The paper’s objective was to find systematic and sustainability-focused business practices through automated analyses. Using the algorithm of Zero-Shot Learning within a set of publicly available XBRL data among 22 sectors of industrial activities under the categorization of NACE, the following five leading categories were found: Professional, Scientific and Technical Activities; Financial and Insurance Activities; Telecommunication, Computer Programming and Consulting; Manufacturing; and Wholesale and Retail Trade.

However, the analysis has shown a number of limitations. First, the fairly small number of sentences—5671—may be insufficient to identify all NACE categories properly, as well as the low number of sentences used for model training—183. The fragmented nature of the sentence-based analysis may have lost the contextual meaning that would have provided greater insight into the depth of sustainability activities, particularly in those industries where such practices are described by longer, linked narratives. Additionally, the quality and structure of the sentences from various company reports were irregular. The fact that companies describe similar efforts on sustainability using different terminologies and frameworks mattered. Besides, the imbalance in the distribution of sentences across industries skewed the results, since sectors with more extensive reports could have been overrepresented.

Other crucial limitations included the low probabilities of prediction generated by the model, which stipulated further refinement of the algorithm in order to improve the model’s classification accuracy. Moreover, this fact relies on a narrow range of time—a period from 2019 to 2023—which might make long-term trends of sustainability or changing regulatory requirements hard to reflect in this study.

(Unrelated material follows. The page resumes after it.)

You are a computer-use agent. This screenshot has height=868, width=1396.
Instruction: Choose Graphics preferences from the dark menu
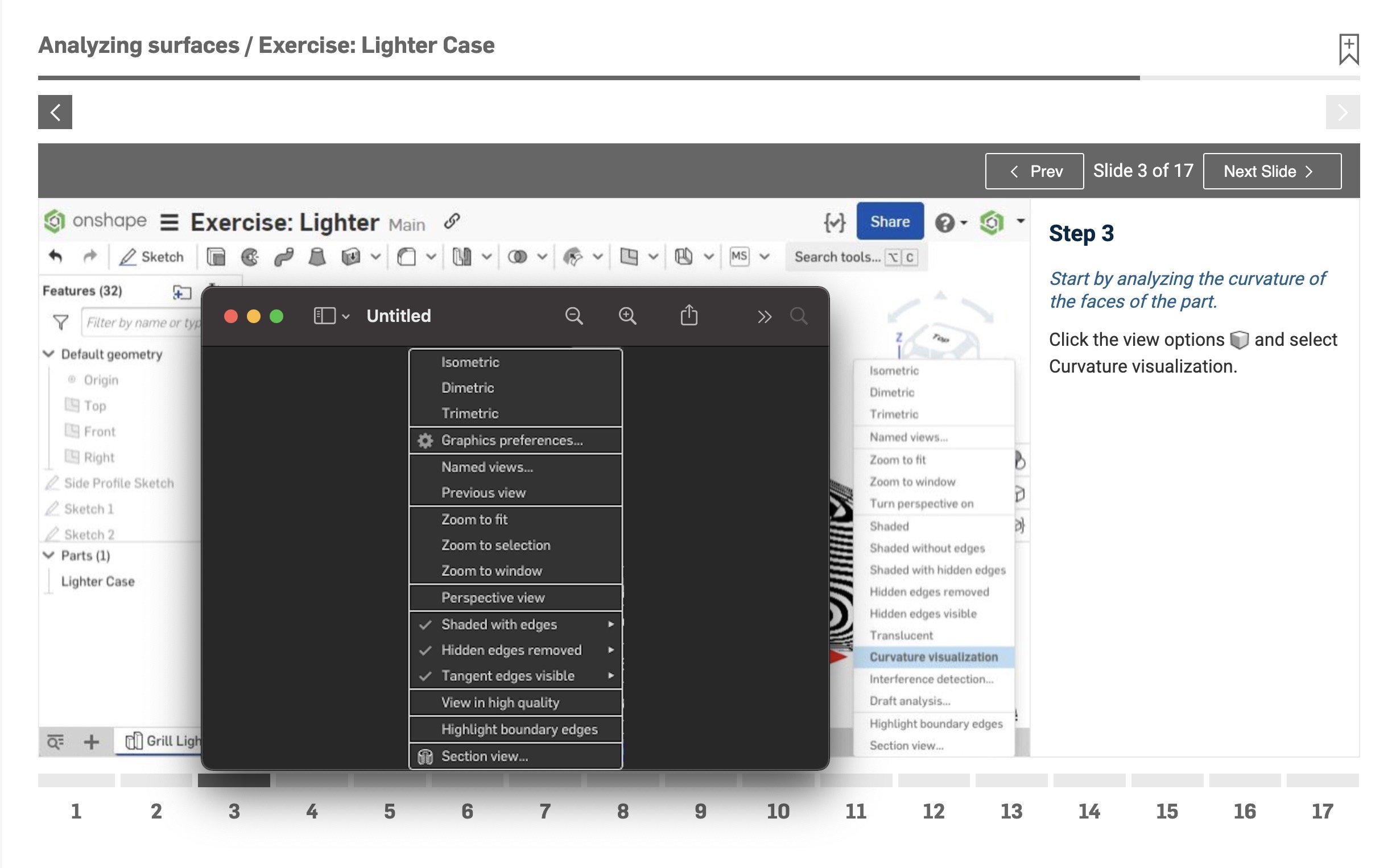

This study, notwithstanding the above-mentioned limitations, could show the potential of XBRL data and automated analysis for the large-scale identification of sustainability practices. Furthermore, this framework’s adaptability hints at a bigger variety of analytical applications. For future research, these are the limitations that have to be overcome: integrating a larger, more balanced dataset; refinement of the algorithm in capturing complex narratives; and more consistent data structures for higher accuracy in the identification of sustainability practices.